Vinyasa & Ashtanga Fusion Flow
A union of the strenuous physical aspects and strict posturing of Ashtanga, with the more loosely defined creative flow of Vinyasa. Fusion flow classes are adapted to suit concepts and themes which often weave through several weeks, allowing individuals the time and space necessary for reflection and growth within the thematic context.
It’s a sweaty, demanding and deeply cleansing style of yoga, highly adaptable to suit the needs of individuals or the group. Being a contemporary adaptation, you can expect an eclectic, modern, beat-laden playlist and themes that deal with the stresses and strains of modern life.
The term ‘Vinyasa’ describes a variety of yoga disciplines.
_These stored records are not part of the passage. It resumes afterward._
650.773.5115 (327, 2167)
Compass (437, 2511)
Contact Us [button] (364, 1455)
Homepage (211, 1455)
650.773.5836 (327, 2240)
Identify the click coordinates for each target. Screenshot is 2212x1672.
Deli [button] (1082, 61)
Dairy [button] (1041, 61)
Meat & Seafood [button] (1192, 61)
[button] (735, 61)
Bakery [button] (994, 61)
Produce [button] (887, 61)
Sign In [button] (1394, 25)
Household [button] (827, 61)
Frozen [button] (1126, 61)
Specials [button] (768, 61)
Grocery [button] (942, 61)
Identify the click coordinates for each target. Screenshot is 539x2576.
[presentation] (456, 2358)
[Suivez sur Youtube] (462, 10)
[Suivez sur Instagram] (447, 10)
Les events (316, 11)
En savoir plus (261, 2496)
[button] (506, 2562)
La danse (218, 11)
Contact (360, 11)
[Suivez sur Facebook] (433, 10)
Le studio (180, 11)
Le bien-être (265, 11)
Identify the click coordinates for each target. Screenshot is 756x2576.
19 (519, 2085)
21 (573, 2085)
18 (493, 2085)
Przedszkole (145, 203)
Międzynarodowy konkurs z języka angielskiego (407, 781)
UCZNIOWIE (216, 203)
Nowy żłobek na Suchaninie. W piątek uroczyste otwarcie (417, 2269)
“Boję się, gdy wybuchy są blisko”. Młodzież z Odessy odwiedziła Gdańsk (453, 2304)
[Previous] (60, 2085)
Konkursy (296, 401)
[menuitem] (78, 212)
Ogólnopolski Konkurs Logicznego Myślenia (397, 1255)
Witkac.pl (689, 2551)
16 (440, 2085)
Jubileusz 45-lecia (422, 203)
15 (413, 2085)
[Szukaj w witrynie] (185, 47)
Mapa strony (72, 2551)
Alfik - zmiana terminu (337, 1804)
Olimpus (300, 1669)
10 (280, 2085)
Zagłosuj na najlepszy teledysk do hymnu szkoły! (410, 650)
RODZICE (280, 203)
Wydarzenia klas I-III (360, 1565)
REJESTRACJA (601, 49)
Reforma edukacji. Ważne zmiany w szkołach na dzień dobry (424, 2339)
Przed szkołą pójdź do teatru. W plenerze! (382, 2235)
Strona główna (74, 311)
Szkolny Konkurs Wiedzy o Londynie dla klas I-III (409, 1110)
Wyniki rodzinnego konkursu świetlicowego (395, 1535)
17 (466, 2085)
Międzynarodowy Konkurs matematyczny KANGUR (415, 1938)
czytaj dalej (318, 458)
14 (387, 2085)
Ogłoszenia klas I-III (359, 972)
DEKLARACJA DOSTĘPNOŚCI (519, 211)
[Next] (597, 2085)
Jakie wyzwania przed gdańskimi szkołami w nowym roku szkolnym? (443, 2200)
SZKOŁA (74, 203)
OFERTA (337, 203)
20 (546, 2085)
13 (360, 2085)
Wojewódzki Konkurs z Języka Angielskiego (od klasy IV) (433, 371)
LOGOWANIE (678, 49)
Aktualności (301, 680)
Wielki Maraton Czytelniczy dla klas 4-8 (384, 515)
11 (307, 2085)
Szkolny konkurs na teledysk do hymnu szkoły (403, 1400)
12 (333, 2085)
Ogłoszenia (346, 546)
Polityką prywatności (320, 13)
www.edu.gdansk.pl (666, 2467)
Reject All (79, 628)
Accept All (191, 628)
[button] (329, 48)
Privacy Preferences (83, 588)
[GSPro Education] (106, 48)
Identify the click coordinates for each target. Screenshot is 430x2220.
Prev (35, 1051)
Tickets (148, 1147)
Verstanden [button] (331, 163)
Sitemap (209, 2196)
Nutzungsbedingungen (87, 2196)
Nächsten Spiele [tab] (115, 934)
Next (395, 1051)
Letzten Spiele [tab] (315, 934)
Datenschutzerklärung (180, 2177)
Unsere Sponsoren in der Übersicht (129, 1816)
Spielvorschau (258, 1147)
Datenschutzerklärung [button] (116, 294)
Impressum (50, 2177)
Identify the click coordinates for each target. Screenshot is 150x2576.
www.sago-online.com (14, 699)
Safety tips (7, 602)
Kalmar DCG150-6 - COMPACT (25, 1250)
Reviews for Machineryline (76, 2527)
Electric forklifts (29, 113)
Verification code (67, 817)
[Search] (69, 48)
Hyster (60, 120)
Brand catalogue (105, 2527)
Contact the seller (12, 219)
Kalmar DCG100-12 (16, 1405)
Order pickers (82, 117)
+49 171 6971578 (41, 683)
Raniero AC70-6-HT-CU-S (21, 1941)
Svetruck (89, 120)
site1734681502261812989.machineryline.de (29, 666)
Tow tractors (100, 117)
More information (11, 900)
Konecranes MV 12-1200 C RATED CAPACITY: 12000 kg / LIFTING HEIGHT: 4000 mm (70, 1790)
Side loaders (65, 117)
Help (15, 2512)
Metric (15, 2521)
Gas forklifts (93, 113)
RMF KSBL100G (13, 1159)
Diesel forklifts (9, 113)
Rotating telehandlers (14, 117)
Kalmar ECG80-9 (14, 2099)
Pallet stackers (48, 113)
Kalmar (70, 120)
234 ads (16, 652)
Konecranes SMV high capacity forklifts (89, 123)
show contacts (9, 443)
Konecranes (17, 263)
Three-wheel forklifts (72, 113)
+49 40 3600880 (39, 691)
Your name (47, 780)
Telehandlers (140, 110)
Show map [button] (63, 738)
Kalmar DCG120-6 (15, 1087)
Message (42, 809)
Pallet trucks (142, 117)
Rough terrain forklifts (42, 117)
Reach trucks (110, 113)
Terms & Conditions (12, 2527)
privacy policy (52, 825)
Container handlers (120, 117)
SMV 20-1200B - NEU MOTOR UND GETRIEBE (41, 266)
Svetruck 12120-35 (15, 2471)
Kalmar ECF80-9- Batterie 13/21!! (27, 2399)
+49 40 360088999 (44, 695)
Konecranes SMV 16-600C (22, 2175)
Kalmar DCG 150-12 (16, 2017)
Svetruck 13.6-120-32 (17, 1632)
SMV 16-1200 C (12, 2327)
Depending on who you ask, the direct translation from Sanskrit is either ‘to place in a special way’ or ‘movement and position of limbs’. Being a polysemous language, both (and more) are true. In the context of yoga, Vinyasa refers to the synchronisation of body movement with breathing in meditative flow, and accompanies more strenuous, dynamic forms of yoga.
The particular emphasis on rhythm, flow and repetition inspires an intense, contemplative focus, and the attention to breath synchronisation promotes external bonds and internal calm.
Ashtanga is an intensely physical, dynamic style of yoga, aiming to achieve mental and physical purification through its eight ‘limbs’. These are:
Yama – moral codes
Niyama – self study
Asana – posture
Pranayama – breath control
Pratyahara – sense control
Dharana – concentration
Dhyana – meditation
Samadhi – absorption
An underlying principal of Asthanga states that, in order to achieve the control over the introspective, one must first gain control of the exterior – the physical. Here, we’re talking about posture, breath and sense control – in simple terms, the regular practice of strictly defined sequences of asanas (postures).
In Ashtanga yoga, proper asana can only be practiced effectively if accompanied by vinyasa (control of breathing and moevement), and tristhana. Tristhana requires quiet attention to breathing, posture and the direction of gaze to one of nine visual focus points. In plain English, this means that Ashtanga demands the development of substantial core strength, flexibility and stability, in order to control physicality, alongside a meditative awareness of breath, posture and focus. Total mind and body control.
In accomplishing the above, an individual establishes a sturdy physical and psychological base from which they can explore and develop the remaining ‘limbs’ which, in contemporaray terms, encompass morality, self-awareness, mindfulness, focus, calm and contentment.